Interventional treatment of cancer

  What kind of treatment should I choose when I have a tumor? Nowadays, some cancers can be eradicated through reasonable treatment, and patients can be cured for life or survive for a long time. Many diseases are more difficult to treat when they reach advanced stages, especially cancer.
  However, with the continuous improvement of treatment methods and the emergence of new treatments and drugs, some cancers that are not in the early stage can be cured. Some previously inoperable tumors such as cervical cancer and liver cancer can now be treated with interventional therapy to shrink and confine the tumor, creating the opportunity for re-excision, thus increasing the cure rate. However, many tumor patients are already in advanced stage when they are diagnosed and lose the chance of surgical treatment, what should be done?
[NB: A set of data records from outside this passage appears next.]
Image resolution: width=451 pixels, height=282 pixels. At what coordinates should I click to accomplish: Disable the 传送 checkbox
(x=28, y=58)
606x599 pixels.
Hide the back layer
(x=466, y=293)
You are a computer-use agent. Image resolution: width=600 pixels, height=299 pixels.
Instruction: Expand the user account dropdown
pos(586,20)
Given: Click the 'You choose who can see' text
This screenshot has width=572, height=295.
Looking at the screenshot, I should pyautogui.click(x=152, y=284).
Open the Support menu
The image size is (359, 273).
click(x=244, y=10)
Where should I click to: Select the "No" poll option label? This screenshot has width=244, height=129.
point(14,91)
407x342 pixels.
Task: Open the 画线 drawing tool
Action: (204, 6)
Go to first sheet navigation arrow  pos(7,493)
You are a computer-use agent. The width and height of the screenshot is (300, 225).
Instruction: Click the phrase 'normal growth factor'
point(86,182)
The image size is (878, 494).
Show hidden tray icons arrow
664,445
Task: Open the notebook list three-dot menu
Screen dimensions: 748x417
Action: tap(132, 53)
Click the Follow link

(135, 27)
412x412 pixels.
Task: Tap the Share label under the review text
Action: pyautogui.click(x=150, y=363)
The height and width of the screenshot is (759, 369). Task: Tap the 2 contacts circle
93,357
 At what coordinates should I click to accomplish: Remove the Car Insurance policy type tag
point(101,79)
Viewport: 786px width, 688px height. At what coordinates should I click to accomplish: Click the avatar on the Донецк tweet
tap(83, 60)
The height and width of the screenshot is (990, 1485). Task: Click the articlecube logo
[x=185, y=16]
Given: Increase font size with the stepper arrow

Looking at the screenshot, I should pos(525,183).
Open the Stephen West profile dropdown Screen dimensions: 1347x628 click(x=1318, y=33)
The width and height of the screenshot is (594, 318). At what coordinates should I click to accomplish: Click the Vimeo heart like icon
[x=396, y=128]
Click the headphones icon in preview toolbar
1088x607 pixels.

  The goal of minimally invasive treatment is mainly reflected in two aspects: firstly, to achieve the treatment purpose (radical or palliative) as much as possible, and secondly, to reduce the patient’s pain as much as possible, to protect the functional integrity of normal tissues and organs around the tumor as much as possible and to improve the quality of life.
  Minimally invasive interventional treatment of tumors, such as interventional embolization, injection of anhydrous ethanol and other physicochemical ablation methods have solved many difficult problems of tumor treatment compared with traditional surgery, especially for patients with advanced stage or failed traditional treatment methods, and have become an important part of clinical tumor treatment.
  And for some early small solid tumors such as small hepatocellular carcinoma, the use of minimally invasive ablation therapy can achieve the same effect as surgical liver resection.
  Interventional diagnosis and minimally invasive treatment of tumors have the following characteristics.
  Minimally invasive: through percutaneous puncture, tumor tissues can be obtained for pathological diagnosis and various ablation treatments at the same time; through physiological lumen, catheters or stents can be delivered into the bile duct, esophagus and airway to treat luminal narrowing caused by tumor invasion; through vascular puncture, tumor-related blood supply arteries can be diagnosed and treated accordingly.
  2.Accurate positioning and clear therapeutic effect: All operations are performed under the precise guidance of various imaging equipment, so that the instruments can reach the tumor directly and strike the tumor precisely.
  3.Good repeatability: The biological characteristics of tumor determine that its treatment needs to be repeated or multidisciplinary comprehensive treatment.
  4. Small side effects and less complications: Since the treatment is mainly localized, the impact on the whole body is lower than that of medical and surgical treatment.
  Minimally invasive interventional treatment of tumor is broadly divided into endovascular treatment, non-vascular interventional treatment, molecular targeted therapy and gene therapy of tumor.
Principle and efficacy of interventional embolization
Interventional vascular therapy is a special treatment given by inserting a catheter into the blood supplying artery of the lesion area under the guidance of X-rays.
Vascular interventional therapy for tumors is a special therapy for cancer treatment, a minimally invasive treatment without incision, which is welcomed by patients for its small trauma and good efficacy.
  It has two main advantages.
  On the one hand, high concentration of chemotherapeutic drugs are directly infused into the local blood supply artery of tumor to exert the maximum anti-tumor effect, i.e. “poisoning the tumor”, which reduces the toxic side effects of chemotherapeutic drugs on the whole body;
  On the other hand, the chemotherapeutic drugs mixed with embolic agent will block the blood vessels of tumor supply, so that the tumor will be deprived of blood supply and nutrition and starve the tumor. This chemoembolization technique is especially suitable for malignant tumors of liver, lung, stomach, kidney, pelvis, bone and soft tissues that are inaccessible to surgery or not suitable for surgery, especially for patients with primary liver cancer, which can even replace surgery as the first treatment option to some extent due to the special characteristics of liver cancer blood supply.
  The blood supply of normal liver is 30% from hepatic artery and 70% from portal vein, while the blood supply of hepatocellular carcinoma tissue is 90% from hepatic artery and 10% from portal vein. The hepatic artery cannulation chemoembolization (TACE) involves inserting a catheter through skin puncture into the hepatic artery or smaller hepatic artery or the branch of hepatic artery on the side of the cancerous tissue, and then slowly pushing the chemical and embolic agent into and around the hepatic cancerous tissue under X-ray fluoroscopy.
  In this way, the concentration of chemical drug is maintained in the liver cancer tissue, which can kill a large amount of liver cancer tissue, and at the same time, the liver cancer tissue can be “starved to death” because the blood supply is cut off due to the embolization of hepatic artery. It has no effect on normal liver tissues or only hurts the “skin”.
  According to statistics, the recent efficiency of treatment by this method can be as high as 80%. Since liver cancer is usually in the middle to late stage when it is detected, it cannot be cured surgically. By using this method, the cancer mass can be reduced in size so that it can be removed surgically. This method can also be used for patients with lung cancer, kidney cancer, stomach cancer and pelvic tumor.